Exercise = Copy out the records from their start through the line with "Task: Click on", substituting "screen capture" for "screenshot" and leaving all else unchanged.

Records supplied =
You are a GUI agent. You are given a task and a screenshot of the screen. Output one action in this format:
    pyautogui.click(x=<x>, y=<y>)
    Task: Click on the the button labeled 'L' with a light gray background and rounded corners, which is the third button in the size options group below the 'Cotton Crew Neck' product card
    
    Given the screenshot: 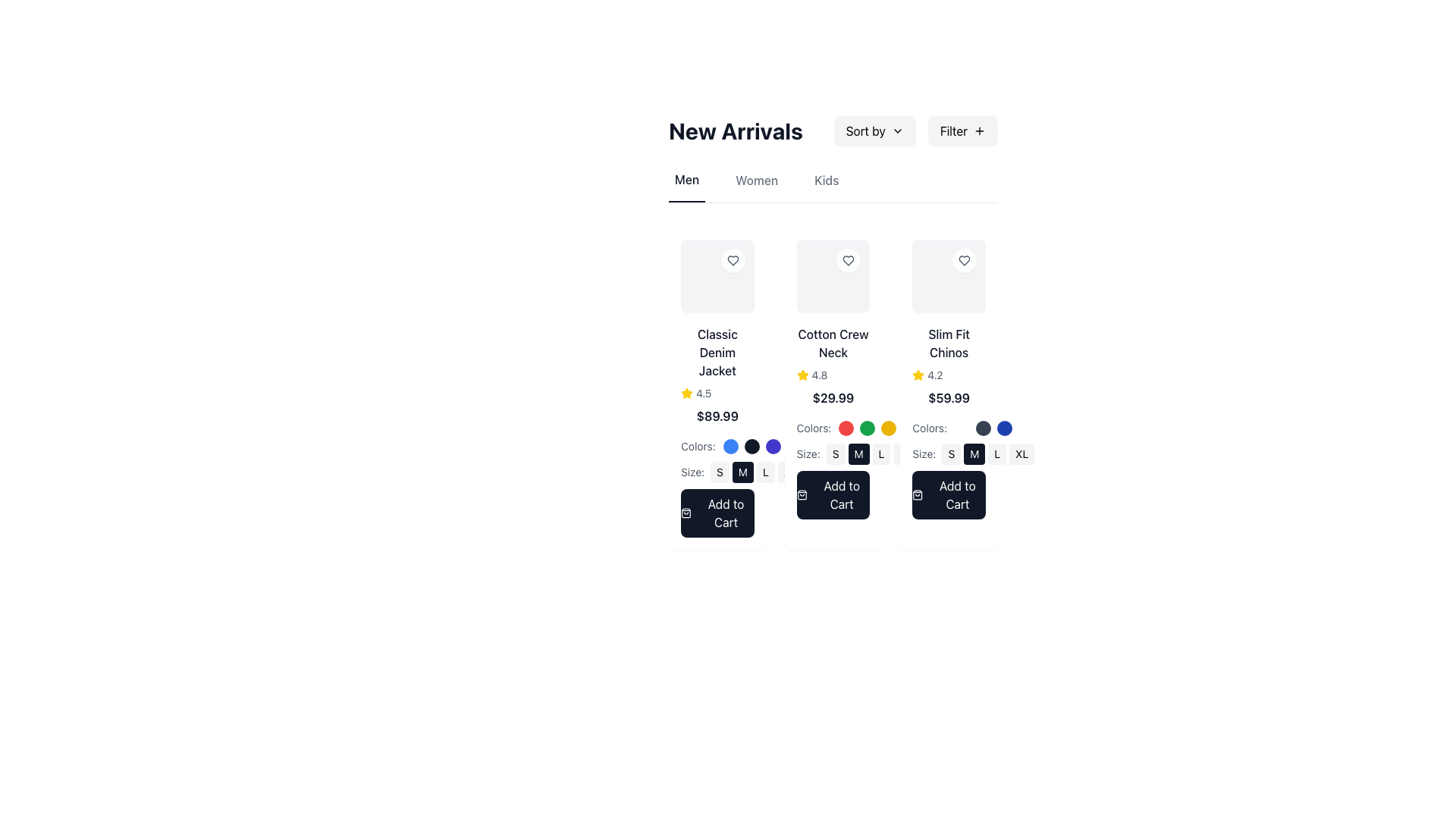 What is the action you would take?
    pyautogui.click(x=765, y=471)
    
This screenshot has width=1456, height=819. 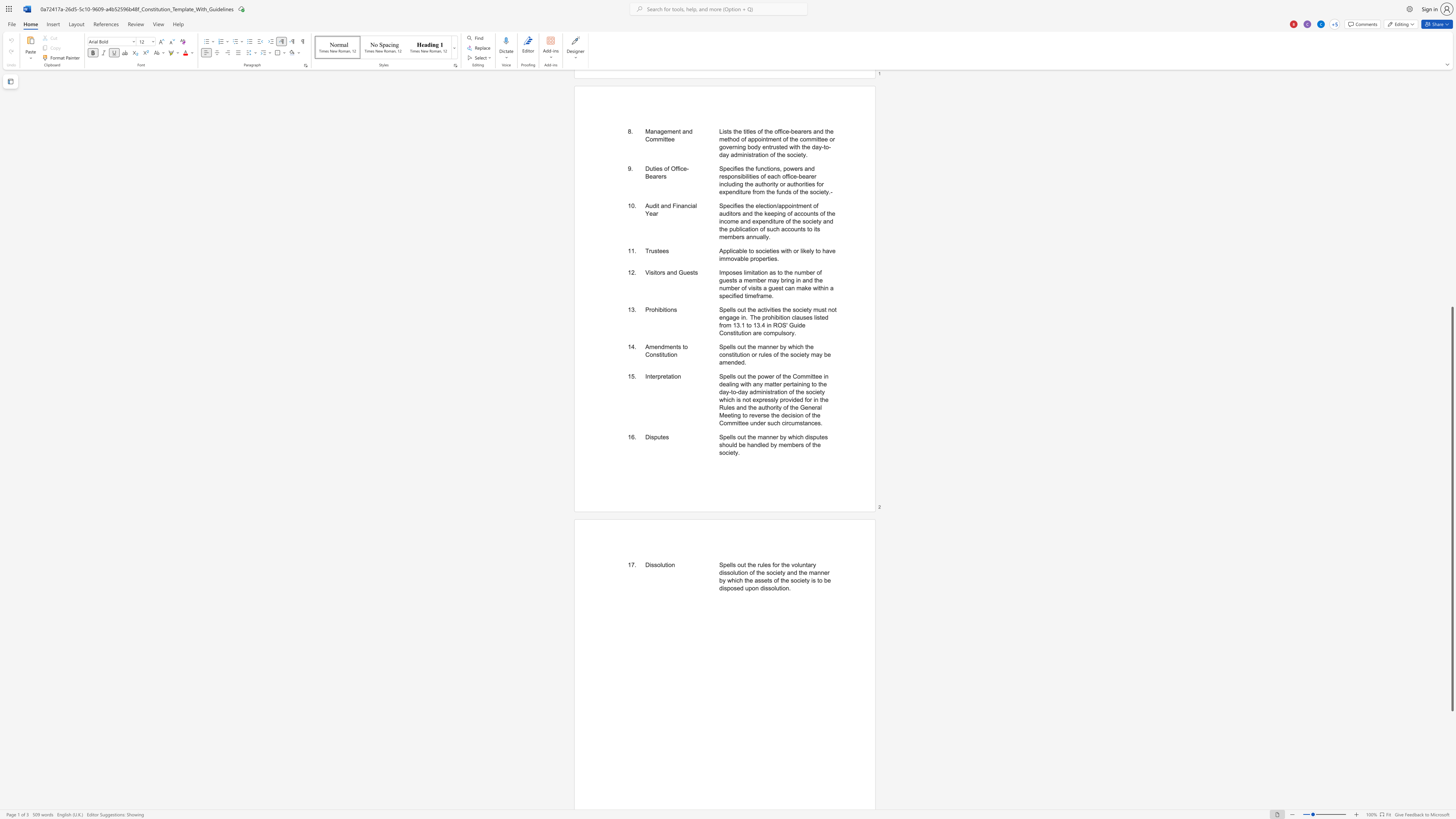 I want to click on the scrollbar to scroll upward, so click(x=1451, y=125).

Response to this task =
You are a GUI agent. You are given a task and a screen capture of the screen. Output one action in this format:
    pyautogui.click(x=<x>, y=<y>)
    Task: Click on the the button labeled 'L' with a light gray background and rounded corners, which is the third button in the size options group below the 'Cotton Crew Neck' product card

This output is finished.